Spinal instrumentation under image guidance was performed with no mortality or morbidity. The procedure was abandoned for technical reasons after placement of one screw in a patient, while in another the procedure was abandoned as the rheumatoid bone was too brittle and fractured with screw placement (despite appropriate planning and navigation). None of the patients developed any postoperative neurovascular deficit.

DISCUSSION

Our study consisted of nine patients who underwent C1-C2 transarticular screw fixation. IGS provides an excellent 3-D anatomical reconstruction, thus helping immensely in the planning and virtual screw placement, guiding the trajectory of the intraoperative approach and accurate placement of screws.

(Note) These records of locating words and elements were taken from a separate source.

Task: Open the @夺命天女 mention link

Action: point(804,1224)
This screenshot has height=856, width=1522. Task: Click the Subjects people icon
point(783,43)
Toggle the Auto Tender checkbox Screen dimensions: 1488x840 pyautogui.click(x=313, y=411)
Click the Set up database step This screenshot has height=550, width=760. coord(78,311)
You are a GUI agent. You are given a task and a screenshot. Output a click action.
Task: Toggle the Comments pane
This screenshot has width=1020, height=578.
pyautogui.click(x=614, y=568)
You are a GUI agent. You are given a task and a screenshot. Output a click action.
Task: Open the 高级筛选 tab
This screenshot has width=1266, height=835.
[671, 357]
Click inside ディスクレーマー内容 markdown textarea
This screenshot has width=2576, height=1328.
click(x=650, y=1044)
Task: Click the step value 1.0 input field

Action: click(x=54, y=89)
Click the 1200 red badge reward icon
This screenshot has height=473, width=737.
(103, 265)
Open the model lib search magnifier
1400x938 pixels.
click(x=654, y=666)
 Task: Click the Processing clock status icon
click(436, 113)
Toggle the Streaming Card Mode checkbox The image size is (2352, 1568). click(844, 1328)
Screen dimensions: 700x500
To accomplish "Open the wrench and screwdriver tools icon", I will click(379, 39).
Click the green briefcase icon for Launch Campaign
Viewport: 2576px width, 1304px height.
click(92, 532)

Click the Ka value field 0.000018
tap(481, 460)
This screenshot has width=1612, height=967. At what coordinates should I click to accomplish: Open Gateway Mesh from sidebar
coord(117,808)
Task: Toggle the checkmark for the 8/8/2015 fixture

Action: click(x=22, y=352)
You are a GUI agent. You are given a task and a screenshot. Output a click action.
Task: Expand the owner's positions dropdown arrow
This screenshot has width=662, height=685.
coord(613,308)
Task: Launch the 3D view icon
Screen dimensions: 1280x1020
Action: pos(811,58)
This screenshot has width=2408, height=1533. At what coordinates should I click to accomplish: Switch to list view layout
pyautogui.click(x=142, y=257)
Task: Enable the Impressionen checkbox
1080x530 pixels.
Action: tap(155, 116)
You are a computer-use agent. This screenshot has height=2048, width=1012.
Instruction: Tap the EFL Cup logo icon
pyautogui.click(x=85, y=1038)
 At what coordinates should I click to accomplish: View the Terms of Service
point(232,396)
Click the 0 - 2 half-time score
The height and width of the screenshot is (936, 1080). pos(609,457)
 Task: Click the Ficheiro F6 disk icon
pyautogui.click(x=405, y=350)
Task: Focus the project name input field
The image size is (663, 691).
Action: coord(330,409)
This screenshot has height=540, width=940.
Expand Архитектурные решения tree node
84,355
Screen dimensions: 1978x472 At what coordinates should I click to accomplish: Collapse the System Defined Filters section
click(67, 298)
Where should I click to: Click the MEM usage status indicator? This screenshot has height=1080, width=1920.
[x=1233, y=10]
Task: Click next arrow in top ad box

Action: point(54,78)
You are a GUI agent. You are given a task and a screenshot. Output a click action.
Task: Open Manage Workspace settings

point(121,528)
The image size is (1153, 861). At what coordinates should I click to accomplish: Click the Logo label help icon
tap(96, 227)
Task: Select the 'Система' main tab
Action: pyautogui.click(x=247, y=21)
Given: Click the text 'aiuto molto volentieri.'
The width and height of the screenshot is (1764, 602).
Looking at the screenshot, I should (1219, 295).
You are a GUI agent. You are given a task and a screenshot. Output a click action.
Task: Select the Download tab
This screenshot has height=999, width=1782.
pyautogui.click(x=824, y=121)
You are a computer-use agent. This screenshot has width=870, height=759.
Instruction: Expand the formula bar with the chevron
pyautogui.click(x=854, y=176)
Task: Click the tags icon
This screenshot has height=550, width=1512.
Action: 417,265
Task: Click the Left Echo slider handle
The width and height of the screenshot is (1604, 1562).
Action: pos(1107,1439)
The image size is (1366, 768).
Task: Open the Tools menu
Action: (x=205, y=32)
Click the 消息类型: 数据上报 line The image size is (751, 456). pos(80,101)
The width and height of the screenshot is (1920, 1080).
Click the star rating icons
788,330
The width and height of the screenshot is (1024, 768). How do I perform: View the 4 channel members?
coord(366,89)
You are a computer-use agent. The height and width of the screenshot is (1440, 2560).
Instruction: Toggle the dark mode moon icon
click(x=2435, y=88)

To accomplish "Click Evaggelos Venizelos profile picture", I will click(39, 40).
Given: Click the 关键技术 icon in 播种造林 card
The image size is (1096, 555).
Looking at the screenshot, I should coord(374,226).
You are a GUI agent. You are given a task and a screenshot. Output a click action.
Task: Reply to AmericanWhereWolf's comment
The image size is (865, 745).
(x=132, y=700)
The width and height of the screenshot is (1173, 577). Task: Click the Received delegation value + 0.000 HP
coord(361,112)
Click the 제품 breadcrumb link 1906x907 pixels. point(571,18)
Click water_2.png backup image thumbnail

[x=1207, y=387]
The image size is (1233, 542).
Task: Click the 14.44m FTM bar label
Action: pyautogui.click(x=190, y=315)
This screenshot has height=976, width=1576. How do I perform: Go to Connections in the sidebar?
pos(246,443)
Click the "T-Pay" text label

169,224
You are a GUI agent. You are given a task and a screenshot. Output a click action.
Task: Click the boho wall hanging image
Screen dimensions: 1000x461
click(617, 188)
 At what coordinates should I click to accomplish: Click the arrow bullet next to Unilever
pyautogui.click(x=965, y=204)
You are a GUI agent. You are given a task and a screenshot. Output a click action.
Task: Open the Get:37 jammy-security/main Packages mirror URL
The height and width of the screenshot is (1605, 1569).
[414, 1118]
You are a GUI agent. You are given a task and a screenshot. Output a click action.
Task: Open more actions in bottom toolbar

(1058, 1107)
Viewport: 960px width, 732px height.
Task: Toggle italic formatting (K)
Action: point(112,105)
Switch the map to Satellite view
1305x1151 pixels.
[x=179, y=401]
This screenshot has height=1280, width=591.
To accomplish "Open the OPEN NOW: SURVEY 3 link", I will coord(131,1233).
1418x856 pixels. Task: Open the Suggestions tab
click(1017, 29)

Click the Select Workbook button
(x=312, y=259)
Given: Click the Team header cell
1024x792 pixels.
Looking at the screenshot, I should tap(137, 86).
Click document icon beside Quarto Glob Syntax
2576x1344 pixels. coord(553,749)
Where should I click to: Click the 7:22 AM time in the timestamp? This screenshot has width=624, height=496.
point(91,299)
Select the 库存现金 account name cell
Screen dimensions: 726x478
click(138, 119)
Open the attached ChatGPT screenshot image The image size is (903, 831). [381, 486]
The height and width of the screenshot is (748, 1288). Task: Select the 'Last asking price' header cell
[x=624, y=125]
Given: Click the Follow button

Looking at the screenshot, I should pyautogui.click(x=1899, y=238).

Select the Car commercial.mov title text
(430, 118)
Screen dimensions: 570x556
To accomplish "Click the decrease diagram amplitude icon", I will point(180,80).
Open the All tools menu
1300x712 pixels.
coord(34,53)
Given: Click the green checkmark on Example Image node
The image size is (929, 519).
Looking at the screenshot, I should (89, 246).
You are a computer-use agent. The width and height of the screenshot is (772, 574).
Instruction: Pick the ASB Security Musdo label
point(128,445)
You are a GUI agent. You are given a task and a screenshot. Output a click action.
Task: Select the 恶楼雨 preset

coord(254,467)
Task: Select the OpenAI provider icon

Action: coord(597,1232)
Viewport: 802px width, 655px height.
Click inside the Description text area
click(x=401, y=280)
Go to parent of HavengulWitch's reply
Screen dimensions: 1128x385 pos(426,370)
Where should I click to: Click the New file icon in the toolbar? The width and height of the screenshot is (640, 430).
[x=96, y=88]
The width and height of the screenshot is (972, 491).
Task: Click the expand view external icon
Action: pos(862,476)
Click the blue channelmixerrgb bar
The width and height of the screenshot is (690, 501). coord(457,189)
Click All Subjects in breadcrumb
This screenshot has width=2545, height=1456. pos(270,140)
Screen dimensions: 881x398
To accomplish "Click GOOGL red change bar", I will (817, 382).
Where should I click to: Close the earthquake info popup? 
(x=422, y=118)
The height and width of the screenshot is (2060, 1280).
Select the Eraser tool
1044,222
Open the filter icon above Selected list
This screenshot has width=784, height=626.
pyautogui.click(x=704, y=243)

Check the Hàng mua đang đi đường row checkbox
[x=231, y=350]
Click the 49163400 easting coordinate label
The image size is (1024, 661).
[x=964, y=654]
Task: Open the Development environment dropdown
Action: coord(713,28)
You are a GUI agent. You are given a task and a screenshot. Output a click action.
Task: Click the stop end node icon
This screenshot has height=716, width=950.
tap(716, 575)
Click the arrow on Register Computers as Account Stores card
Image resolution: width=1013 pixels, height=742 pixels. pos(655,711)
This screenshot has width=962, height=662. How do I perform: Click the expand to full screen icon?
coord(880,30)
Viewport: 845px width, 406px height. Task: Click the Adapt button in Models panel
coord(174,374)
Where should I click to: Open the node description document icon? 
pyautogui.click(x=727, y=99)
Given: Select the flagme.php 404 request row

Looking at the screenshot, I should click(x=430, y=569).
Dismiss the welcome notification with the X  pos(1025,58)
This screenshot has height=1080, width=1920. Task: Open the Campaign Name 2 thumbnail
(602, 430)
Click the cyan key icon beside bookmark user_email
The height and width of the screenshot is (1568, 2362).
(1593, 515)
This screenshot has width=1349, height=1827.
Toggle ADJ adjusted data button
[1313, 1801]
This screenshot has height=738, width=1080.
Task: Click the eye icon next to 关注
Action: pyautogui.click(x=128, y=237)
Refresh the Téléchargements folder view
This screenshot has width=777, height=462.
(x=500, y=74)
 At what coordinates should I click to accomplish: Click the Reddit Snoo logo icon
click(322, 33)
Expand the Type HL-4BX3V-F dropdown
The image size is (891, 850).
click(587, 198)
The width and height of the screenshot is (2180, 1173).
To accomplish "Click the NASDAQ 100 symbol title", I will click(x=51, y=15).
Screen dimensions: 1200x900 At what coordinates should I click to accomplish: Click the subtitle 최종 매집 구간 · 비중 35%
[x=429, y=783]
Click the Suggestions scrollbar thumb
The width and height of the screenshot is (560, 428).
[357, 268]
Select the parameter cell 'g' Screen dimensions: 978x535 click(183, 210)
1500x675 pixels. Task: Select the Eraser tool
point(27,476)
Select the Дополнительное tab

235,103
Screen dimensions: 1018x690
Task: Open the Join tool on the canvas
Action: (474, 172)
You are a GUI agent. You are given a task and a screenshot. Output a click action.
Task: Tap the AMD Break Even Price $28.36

Bloch et al assessed the accuracy of image guidance for atlantoaxial transarticular screw placement in cadaveric spine specimens.2 They concluded that image guidance improves the safety of screw placement and potentially allows this procedure to be performed in patients excluded otherwise due to the inaccuracy of conventional techniques. In an American association of neurological surgeons/ Congress of neurological surgeons (AANS/CNS) survey, of the 2492 C1-C2 transarticular screw placements, the vertebral artery injury rate was 2.2%/screw and the risk of neurological deficit due to this was 0.1%/screw.3 Haid et al used a combination of C1-C2 transarticular screws along with a posterior interspinous construct in 75 patients (141 screws) with atlantoaxial instability under fluoroscopy.4 Postoperative complications (8%) included wound infection in two patients and transient suboccipital numbness in four. Osseous fusion was evident in 72 patients (96%). No instances of vertebral artery injury, dural injury or errant screw placement were seen. Campanelli et al used transarticular screws (fluoroscopic guidance) in seven geriatric patients (13 screws).5 Intraoperative complications were limited to one screw (7.5%) in which the vertebral artery was injured. Weidner et al used image-guided surgery for C1-C2 transarticular screw fixation comparing postoperative screw position in a nonrandomized prospective cohort (37 patients) with a historic control group (78 patients) in which fluoroscopic guidance was used alone.6 They concluded that image-guided surgery reduced but did not eliminate the risk of screw misplacement and the overall surgical time was not increased. Similarly Acosta et al used neuronavigation during C1-C2 transarticular screw fixation in 20 patients (36 screws). They were able to achieve an accuracy of 92 % (32/36). Normal C1-C2 alignment was achieved in 17 of 20 (85%) patients.7 Wigfield et al inserted 84 C1-C2 transarticular screws in 46 patients without any neurovascular injury.8 In our study, while we had a technical failure in a single screw placement, 15 screws were placed successfully with an accuracy rate of 93%.

CONCLUSIONS

The present study although a small series, highlights the application of image-guided transarticular screw fixation. Spinal image guidance is very useful in planning, intraoperative navigation and screw placement and minimizes error and should soon become the gold standard for this procedure.